Finding balance in life is often one of the hardest things to do. This can relate to need vs wants, work vs play, cake vs vegetables, etc. etc. The days pass so quickly that it really takes effort and a lot of hard work to find a semblance of balance, and to be honest, that is something we are struggling with lately.


I work two jobs and Andrew works all the time. Our schedules are carefully crafted to make sure someone is home with Hannah while still allowing us to basically work around the clock. I'm sad to say that with our current set up, Andrew and I see each other about 2 nights a week, with one of those being his kickball nights, so it's cut short. It's unfortunate that during this fun phase of life, we seldom get to have fun as a whole family. It's one of those tricky balancing acts, working enough to pay the bills versus making sure we are able to spend quality time as a family. This is our hardest balance and most painful concession to make sure we are able to stay above water. It's not easy.

Lately I've had trouble maintaining motivation to continue moving forward in my weight loss journey. It's mostly a battle of will power and self control. Something that seems should be easy can be so difficult. I admittedly have poor self control -- it's how I became over weight in the first place. I finally hit my pre-pregnancy weight about a month ago, but have self-sabotaged and regained a couple of pounds. I know I can do it, I'm down almost 20 pounds to prove it, but I'm too good at reasoning to myself, "it's the first date night we've had in weeks, have dessert." "You only see Mumford and Sons in concert every few years, eat the queso at dinner and drink beer at the show." "I'm down 17 pounds, I deserve this cookie!" Balancing the want to celebrate with the ability to continue being successful. It's hard.

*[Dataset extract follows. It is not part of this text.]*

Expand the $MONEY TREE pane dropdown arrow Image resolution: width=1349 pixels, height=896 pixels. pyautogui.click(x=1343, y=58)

As Hannah gets older (more sassy), bigger (able to climb on more things), and smarter (able to climb on more things and sassy), we are hitting a more complicated stage of discipline. She's not quite ready for time out, and laughs at whatever you say to her if trying to make her stop doing something. She thinks it's fun and highly giggle worthy to run across the couch while almost falling off. I can't keep her off of it, she doesn't care/understand/listen when I tell her why it's a horrible idea. She's bound to injure herself, I don't know what to do and she keeps on doing it. Balancing my frustration with concern, her fun with her safety, all of it with my sanity. It's challenging.

At the end of the day, we do the best we can. We balance what we can and some days the needs have to come before the wants. The need to work an extra shift vs the want to relax. The need to not buy the morning coffee vs the want to indulge. The need to put down the dessert vs the 'hello, we love cookies!' It's all a work in progress and I'm thankful that I have a wonderful husband and family to help me balance this crazy juggling act we call life! (but if you see me with a cookie, don't say anything, just give me the side eye).